Two other Starbucks locations also have taken a union vote. One of the locations rejected unionization; the jury is still out on the other as disputes over ballots are examined. And now an outlet in Starbucks’ hometown of Seattle, where employees once were unionized, has filed a petition to hold a union election Jan. 10, The Seattle Times reported (Dec. 21).
“We see unionizing as a fundamental and necessary way to participate in Starbucks and its future,” four workers wrote in a letter to CEO Kevin Johnson.
KEY ISSUES AT PLAY
Starbucks Executive Vice President Rossann Williams wrote in a letter to employees the company doesn’t think unionization is the proper path, indicating it would be a wedge between Starbucks and its employees. At the same time, she said the company would bargain in good faith with the Buffalo store workers.
Starbucks, which refers to its employees as “partners,” already offers more benefits and higher wages than other fast-food outlets and may be a unique case. There are more than 15,000 locations in the U.S., 8,857 of which are corporately owned. The rest are owned by franchisees. By comparison, McDonald’s corporately owns fewer than 3,000 of the nearly 38,000 U.S. restaurants, for example.
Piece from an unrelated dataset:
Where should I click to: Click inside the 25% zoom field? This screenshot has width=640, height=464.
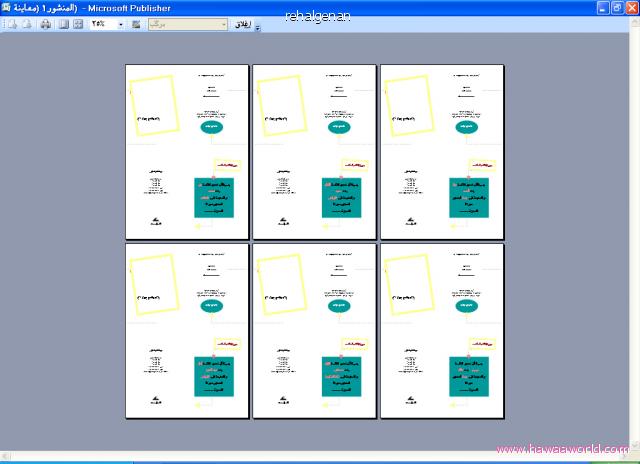(x=102, y=23)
“A high percentage of fast-food chains outlets are franchisee-owned. Unionization on a larger scale will be possible only if restaurants are company-owned, and today, more than 90% of popular brands restaurants are franchises,” Johnny Hartin of EffectsBusiness.com, which evaluates franchise opportunities, told The Food Institute.
EMPLOYEES HOLD THE HAMMER
Nick Kalm, president of the public relations firm Reputation Partners, said organizations like the Service Employees International Union have been targeting the quick-serve industry, pushing for the $15 minimum wage and positioning themselves to take advantage of situations where franchise owners have had to cut back hours or close locations because of a dearth of workers.
“Until recently, employers could rely on a combination of high employee turnover, a never-ending supply of workers willing to work for minimum wage (or a bit more) and, for the well-funded company, automation to keep employee numbers down and the unions at bay,” Kalm said. “What’s different now is that employees have been seeing how much their employers need them. They are seeing employers struggling to fill roles – even with higher wages that have reached and even exceeded the $15 an hour goal.”
The number of unionized workers in the United States has been declining for decades but there was an uptick in membership last year and an increase in job actions this year.
A LONG TIME COMING
Carla Diaz, a former food-service worker who founded the internet provider evaluation firm, Broadband Search, said unionization has been a long time coming and could lead to a more stable labor supply in the sector.
“One of the main reasons many decide to leave [the food-service industry] is because they aren’t guaranteed a stable position or a stable salary. A lot of servers and others depend on tips to get by, and in many cases, restaurants often protect themselves and leave their employees with little protection.
“There are two ways this can go: with larger chain restaurants giving in as their employees unionize, or in which they will begin to set restrictions for those who hope to join a union. With smaller family owned or casual diners or restaurants, this will probably not be the case,” she said.